Extracted entries =>
━━━━━━━━━━━━━━━━━━━━
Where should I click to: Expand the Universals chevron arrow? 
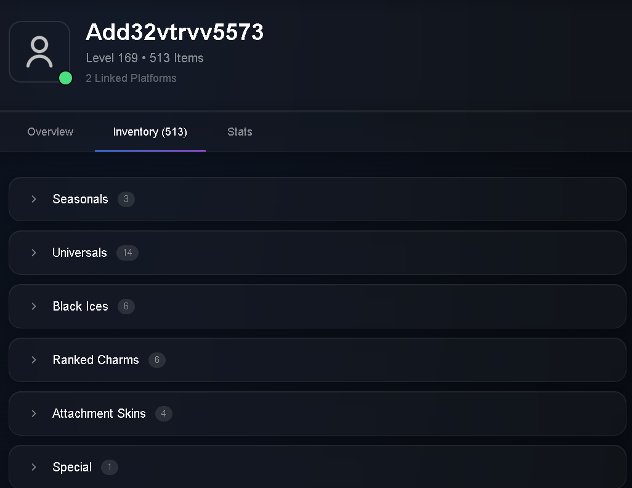tap(34, 253)
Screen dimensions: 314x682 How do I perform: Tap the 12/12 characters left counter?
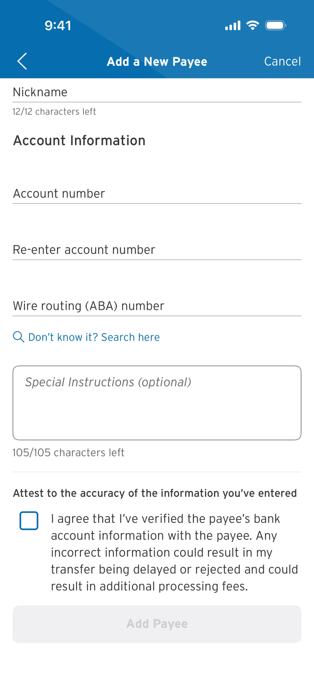pos(54,111)
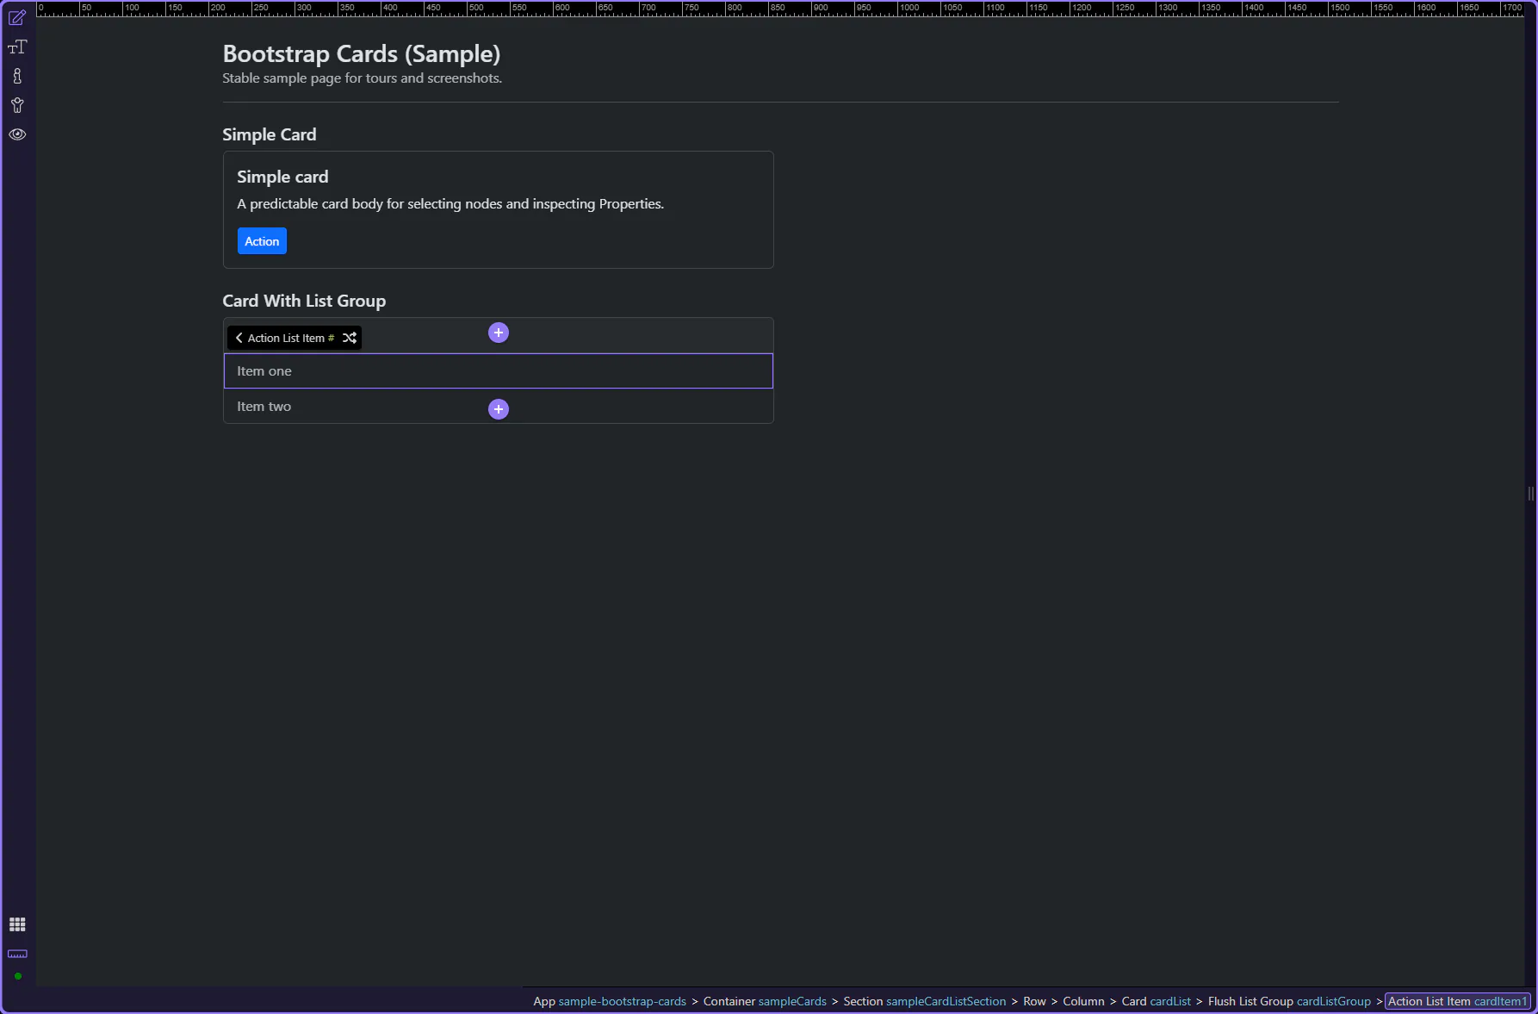Click the plus button above Item one
This screenshot has height=1014, width=1538.
(498, 333)
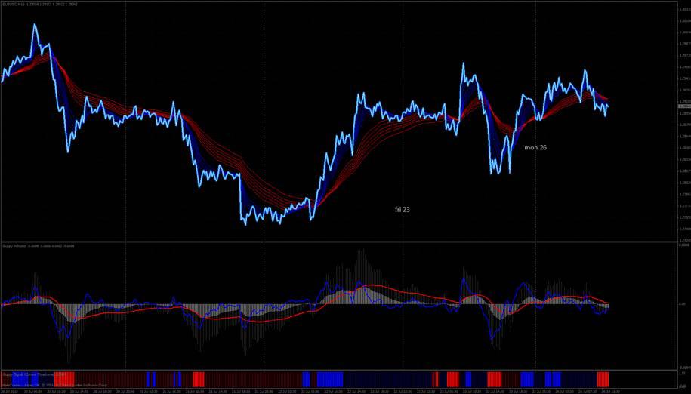691x394 pixels.
Task: Click the tallest grey histogram peak in oscillator
Action: click(x=360, y=251)
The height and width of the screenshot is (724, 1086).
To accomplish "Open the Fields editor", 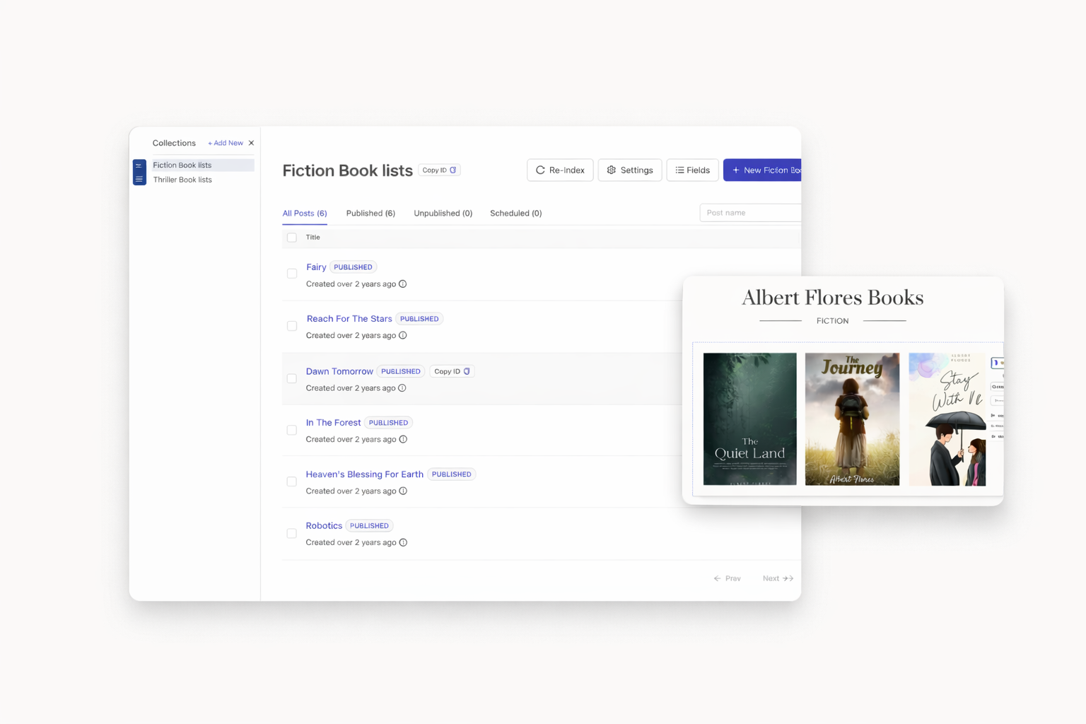I will (x=692, y=170).
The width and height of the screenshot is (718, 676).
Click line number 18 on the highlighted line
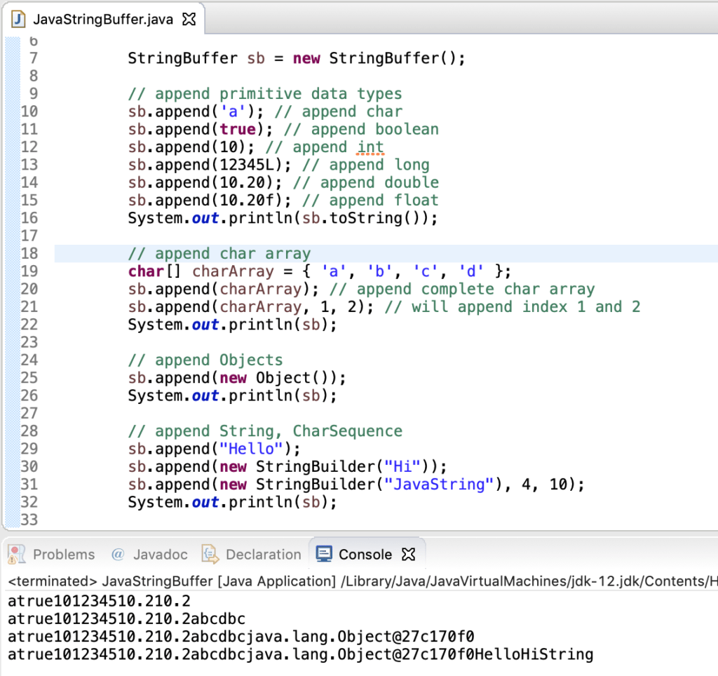pos(29,253)
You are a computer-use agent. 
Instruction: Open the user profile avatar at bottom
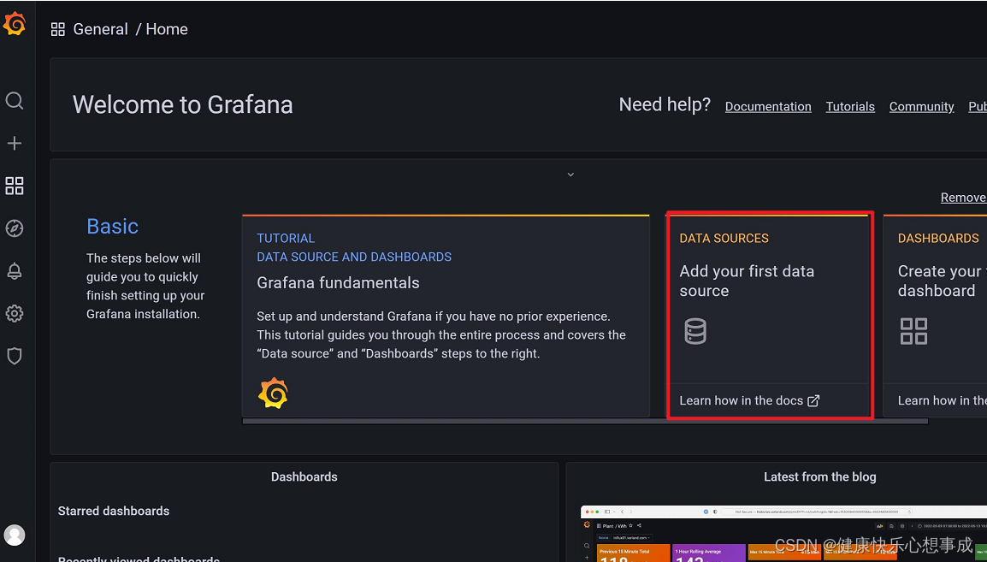[x=15, y=535]
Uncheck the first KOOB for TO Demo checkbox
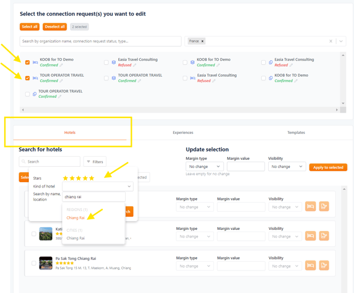The image size is (354, 293). click(x=28, y=62)
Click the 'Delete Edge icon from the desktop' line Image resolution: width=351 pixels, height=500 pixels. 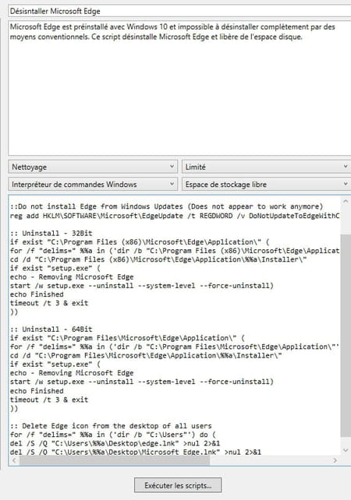tap(111, 426)
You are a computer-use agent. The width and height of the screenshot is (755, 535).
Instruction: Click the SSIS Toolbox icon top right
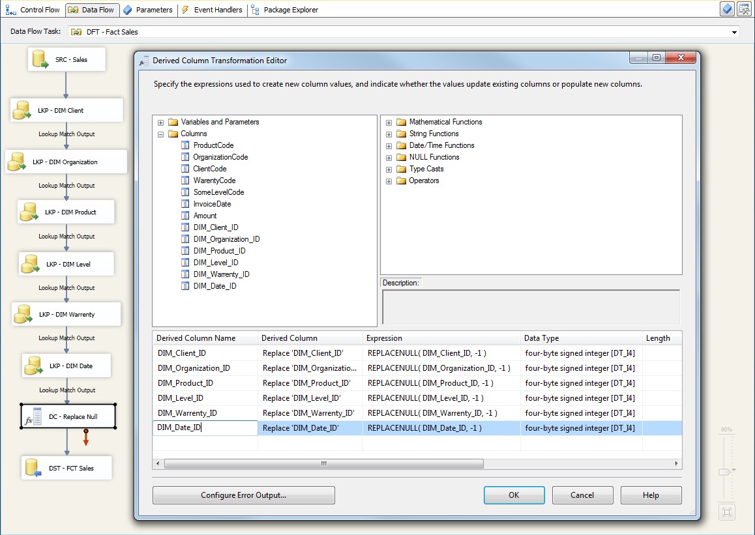coord(743,9)
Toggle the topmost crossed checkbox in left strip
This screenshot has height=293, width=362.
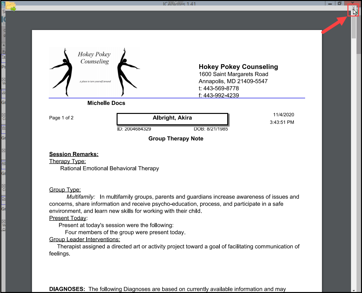coord(3,80)
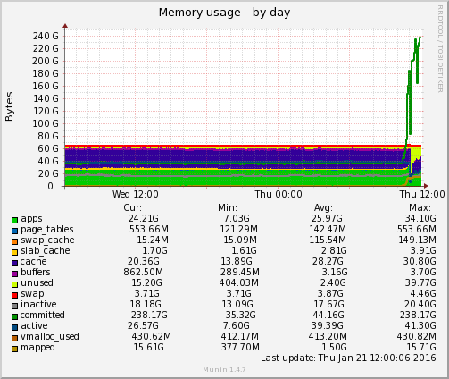The height and width of the screenshot is (379, 449).
Task: Click the active legend label
Action: click(34, 325)
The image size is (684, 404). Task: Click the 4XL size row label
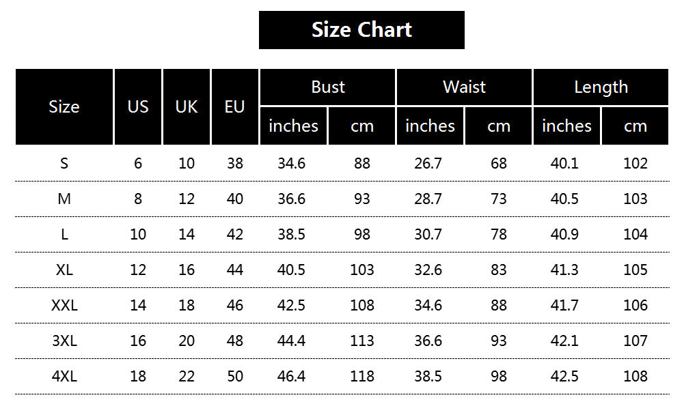64,376
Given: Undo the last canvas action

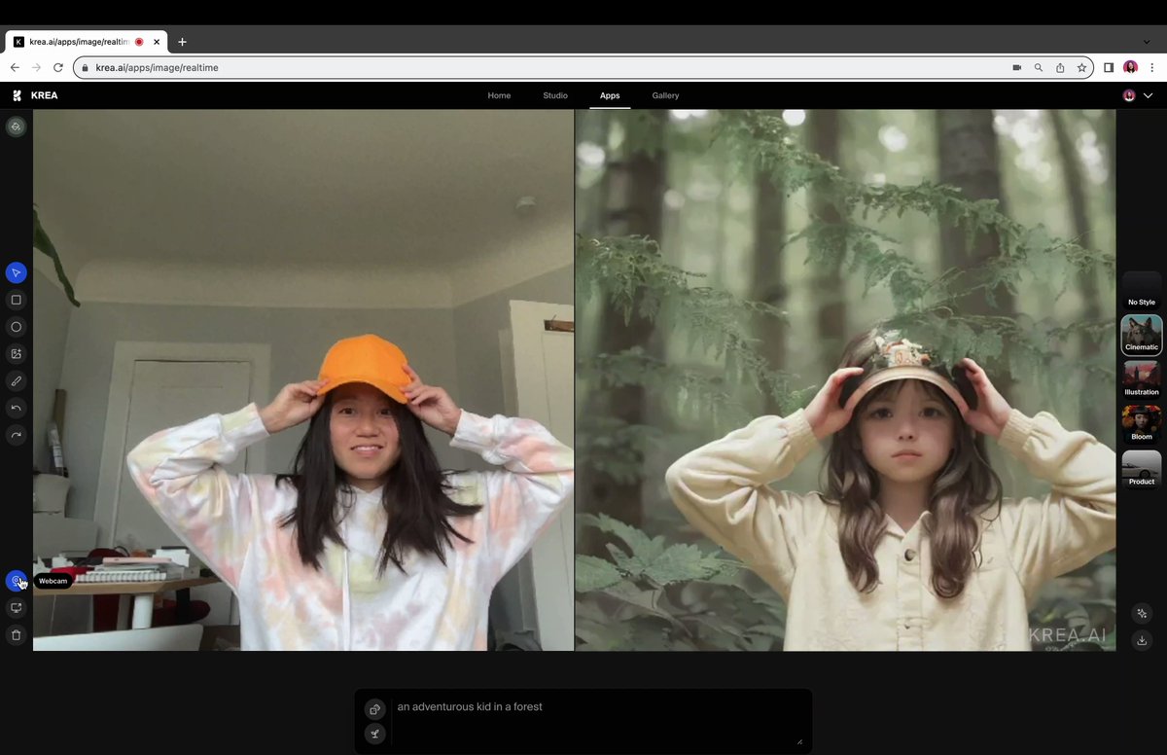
━━━━━━━━━━━━━━━━━━━━
Problem requirements =>
Transcribe exactly the line containing "Toggle the topmost" and every line after it through the end of the listing above; pictures are not part of the copy.

Result of the task =>
Toggle the topmost crossed checkbox in left strip
This screenshot has height=293, width=362.
coord(3,80)
The height and width of the screenshot is (379, 449).
Task: Click the active legend label
Action: click(34, 325)
The image size is (684, 404). Task: Click the 4XL size row label
64,376
Given: Undo the last canvas action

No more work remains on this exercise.